ST. LOUIS (AP) -- The number of serious crimes committed in St. Louis and the surrounding St. Louis County dipped last year to levels unseen in more than four decades, according to new crime data released Wednesday.
Serious crime in the county dropped 2.4 percent last year compared to 2010, reaching the lowest level since 1971, county police said.
In the city of St. Louis, the crime rate dropped 5.9 percent. Police said the 31,811 total crimes were the fewest since the city had 30,826 in 1967. That's good news for a city that annually ranks high on lists of high-crime communities.
"Certainly looking at the numbers for 2011, there are things that tell us we are moving in the right direction," St. Louis Police Chief Dan Isom said. "We had another positive year, but there is still much work to be done."
St. Louis County Executive Charlie Dooley credited county Police Chief Tim Fitch, who has been chief since June 2009, and community outreach efforts in reducing crime in the county.
Crime rates have generally dropped during the past 15 years in many metropolitan areas around the country, said Beth Huebner, associate professor of criminology and criminal justice at the University of Missouri-St.
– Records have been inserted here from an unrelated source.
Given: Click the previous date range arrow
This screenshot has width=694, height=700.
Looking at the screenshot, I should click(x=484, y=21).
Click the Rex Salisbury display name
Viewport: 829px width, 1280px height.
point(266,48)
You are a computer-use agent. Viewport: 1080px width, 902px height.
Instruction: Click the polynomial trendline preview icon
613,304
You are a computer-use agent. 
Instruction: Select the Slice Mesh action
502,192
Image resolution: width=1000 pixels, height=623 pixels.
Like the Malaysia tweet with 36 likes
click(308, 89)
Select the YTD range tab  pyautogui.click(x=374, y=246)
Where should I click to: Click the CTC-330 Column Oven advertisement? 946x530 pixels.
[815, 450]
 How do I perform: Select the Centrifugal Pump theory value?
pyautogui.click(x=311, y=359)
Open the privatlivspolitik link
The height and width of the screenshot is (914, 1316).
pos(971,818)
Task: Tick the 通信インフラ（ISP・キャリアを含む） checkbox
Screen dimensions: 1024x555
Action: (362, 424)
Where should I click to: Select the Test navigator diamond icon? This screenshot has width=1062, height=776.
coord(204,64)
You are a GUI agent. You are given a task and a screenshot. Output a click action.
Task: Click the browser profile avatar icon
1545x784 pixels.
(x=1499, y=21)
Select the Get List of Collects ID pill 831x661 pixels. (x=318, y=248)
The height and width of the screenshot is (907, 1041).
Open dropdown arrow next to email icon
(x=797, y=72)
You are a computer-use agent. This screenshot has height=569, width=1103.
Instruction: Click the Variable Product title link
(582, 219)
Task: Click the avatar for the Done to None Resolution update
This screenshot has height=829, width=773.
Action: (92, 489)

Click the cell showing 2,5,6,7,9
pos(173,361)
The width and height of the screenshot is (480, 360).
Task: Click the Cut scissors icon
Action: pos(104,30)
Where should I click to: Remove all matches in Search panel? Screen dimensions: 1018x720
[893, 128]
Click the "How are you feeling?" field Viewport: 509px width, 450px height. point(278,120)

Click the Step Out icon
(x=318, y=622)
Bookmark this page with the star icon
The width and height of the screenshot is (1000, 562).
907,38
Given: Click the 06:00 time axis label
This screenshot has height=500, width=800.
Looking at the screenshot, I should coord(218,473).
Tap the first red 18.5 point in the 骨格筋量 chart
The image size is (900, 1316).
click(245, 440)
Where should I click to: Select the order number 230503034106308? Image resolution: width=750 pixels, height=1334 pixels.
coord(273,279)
Louis.
Still, she said the city and county deserve credit for innovative thinking that is pushing crime numbers down. As an example, Huebner cited a program in St. Louis that sets high bail for young people accused of gun crimes.
"This is part of a larger trend, but we also see these cities -- and St. Louis in particular -- implementing some unique strategies to fight crime," she said.
St. Louis city and county are separate entities -- the city is not part of the county -- in fact, it is the only city in Missouri that is not part of any county. St. Louis city has a population of 319,000. The county has a population of about 1 million.
The drop in crime was most pronounced in some of the most prominent categories. In the city, homicides dropped 21.5 percent, to 113 from 144, marking the fewest number of killings since 2002. Vehicle thefts declined 21 percent, and arson was down 24.5 percent.
The county reported 17 homicides in 2011, matching the number in 2010. But reported rapes declined 10 percent, vehicle theft dropped by 20.7 percent, and arson was down 3.5 percent.
The one area of increase in the county was burglary, which was up 7.2 percent compared to 2010. Authorities said that was mostly due to the theft of scrap metal from vacant homes and buildings.
The city saw a minor increase in robberies, which totaled 2,127 -- just two more than in 2010 -- and a 4.6 percent rise in burglaries. But police said a special focus on burglaries during the second half of 2011 is paying dividends, with burglaries declining over the final four months of the year.